I have never once sold a house (only bought one once), but with matters like these, which concern large amounts of money, I would definitely hold them off until you do get hold of your realtor.
I would say to myself, regarding someone that offers to pay cash for such thing as my house: “What could possibly go wrong?”
Lots.

ItalianPrincess1217's avatar

@rebbel I agree. I wish she would return my calls so I could figure this out in case it happens to be legitimate.

rebbel's avatar

If they want the house so desperately, they’ll wait until you get back to them (then, prepared and wiser).

ItalianPrincess1217's avatar

@rebbel The last thing they said was “Keep me updated, I want to close ASAP”. So again, the urgency makes me uneasy.

canidmajor's avatar

I have bought three and sold two houses in my time, and I absolutely wouldn’t trust this situation. Maybe I’m a futsy old prude, but I believe that this quicky offer thing is just a bit too odd.

Of course, I prefer the realtor to do all the work.

rebbel's avatar

They sound (from that sentence alone already) like they want it very much (which is in itself is a weird negotiation tactic, I would think), so again, tell them that you will get back to them later.
If this is a bonafide transaction in the make, they can easily wait a bit, and it would make your position strong.
Actually, I would want to tell you that you can lean back and relax.
Even if this all leads to nothing (with these potential buyers) it can be a sign that your house is desirable.
Relax.

chyna's avatar

You’ve signed on with a realtor. You can’t go around the realtor and sell your house. That would be unethical and taking her commission away from her.
Don’t talk to the other party again. Give the information to your realtor and let her handle it from here out.
I don’t know if it’s a scam, but this is a good reason to have a realtor and a lawyer for closing.

janbb's avatar

Tell them to show your realtor the money.

chyna's avatar

@janbb has been watching Tom Cruise movies again. :-)

ItalianPrincess1217's avatar

@chyna Right, and I’m aware of that. I know what my contract states but I do have the right to speak to people about buying my home and then send them in my realtor’s direction.

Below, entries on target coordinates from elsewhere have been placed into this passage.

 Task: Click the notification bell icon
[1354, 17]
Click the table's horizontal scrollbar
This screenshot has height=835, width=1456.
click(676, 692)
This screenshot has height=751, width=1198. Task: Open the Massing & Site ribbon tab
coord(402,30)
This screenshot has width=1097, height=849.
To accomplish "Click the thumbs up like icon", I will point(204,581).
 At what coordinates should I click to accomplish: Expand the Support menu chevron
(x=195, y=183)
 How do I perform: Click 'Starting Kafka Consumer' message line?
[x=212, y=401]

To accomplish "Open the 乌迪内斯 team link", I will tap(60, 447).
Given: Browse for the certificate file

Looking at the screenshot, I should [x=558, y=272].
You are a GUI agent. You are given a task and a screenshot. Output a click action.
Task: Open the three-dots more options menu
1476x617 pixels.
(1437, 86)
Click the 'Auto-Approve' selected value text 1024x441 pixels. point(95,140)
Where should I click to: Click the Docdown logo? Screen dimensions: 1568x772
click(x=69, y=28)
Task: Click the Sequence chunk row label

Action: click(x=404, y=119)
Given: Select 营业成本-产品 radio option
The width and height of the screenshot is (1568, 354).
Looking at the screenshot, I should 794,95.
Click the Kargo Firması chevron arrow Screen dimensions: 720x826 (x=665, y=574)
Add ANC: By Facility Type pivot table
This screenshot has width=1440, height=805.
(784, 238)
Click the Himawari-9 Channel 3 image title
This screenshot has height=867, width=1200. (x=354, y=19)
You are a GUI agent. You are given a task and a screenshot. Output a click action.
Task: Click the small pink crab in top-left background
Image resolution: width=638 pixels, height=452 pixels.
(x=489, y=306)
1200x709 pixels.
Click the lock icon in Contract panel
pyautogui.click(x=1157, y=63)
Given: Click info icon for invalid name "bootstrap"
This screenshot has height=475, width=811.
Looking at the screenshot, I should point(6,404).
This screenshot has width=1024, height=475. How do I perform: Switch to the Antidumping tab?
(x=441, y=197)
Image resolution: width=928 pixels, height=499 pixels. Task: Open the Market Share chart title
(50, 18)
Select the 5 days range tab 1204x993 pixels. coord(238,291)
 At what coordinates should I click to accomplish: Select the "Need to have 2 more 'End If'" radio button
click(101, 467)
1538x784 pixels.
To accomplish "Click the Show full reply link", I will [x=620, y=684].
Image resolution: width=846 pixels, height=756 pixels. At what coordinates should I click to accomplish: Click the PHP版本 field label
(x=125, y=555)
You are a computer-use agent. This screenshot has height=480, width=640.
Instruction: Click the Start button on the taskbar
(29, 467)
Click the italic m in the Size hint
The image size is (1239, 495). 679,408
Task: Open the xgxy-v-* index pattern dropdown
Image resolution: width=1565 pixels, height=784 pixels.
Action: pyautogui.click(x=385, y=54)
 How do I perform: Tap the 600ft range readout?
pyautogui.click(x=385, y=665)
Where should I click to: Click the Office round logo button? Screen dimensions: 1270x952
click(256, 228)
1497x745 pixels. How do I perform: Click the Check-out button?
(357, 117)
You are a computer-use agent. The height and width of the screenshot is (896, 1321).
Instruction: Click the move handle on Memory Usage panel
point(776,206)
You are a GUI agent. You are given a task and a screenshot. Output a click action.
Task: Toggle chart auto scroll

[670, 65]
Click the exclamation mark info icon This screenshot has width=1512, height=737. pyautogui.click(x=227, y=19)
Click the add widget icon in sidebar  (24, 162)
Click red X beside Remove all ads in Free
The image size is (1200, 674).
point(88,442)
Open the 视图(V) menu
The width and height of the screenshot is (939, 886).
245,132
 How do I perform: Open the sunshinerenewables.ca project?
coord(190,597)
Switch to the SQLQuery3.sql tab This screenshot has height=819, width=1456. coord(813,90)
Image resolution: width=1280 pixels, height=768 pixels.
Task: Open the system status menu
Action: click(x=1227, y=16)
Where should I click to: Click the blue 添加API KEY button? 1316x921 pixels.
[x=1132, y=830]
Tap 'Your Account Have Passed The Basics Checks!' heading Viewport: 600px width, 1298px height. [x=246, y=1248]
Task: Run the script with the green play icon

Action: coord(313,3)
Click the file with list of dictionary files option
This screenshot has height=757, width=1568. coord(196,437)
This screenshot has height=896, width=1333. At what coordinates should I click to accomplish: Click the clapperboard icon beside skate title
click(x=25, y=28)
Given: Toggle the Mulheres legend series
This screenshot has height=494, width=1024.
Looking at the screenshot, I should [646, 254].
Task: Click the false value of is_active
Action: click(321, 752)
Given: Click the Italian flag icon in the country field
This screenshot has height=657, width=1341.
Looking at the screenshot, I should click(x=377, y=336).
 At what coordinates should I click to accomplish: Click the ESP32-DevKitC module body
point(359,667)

I’m not taking away her commission or anything of the sort.

ItalianPrincess1217's avatar

@rebbel Very good point. No sense in worrying about it. If they want it that bad and they’re legitimate, they’ll wait until my realtor responds.

rojo's avatar

I think cutting your realtor out of the equation might be against the contract agreement you both signed. Might check it out before making any rash moves.

That said, I have know someone who got a cash offer. Took the house off the market and three months later sold it to the same folks for the cash but seems to me there was a lot of faith having to take place to make this work, not to mention the morality of the act was suspect IMO.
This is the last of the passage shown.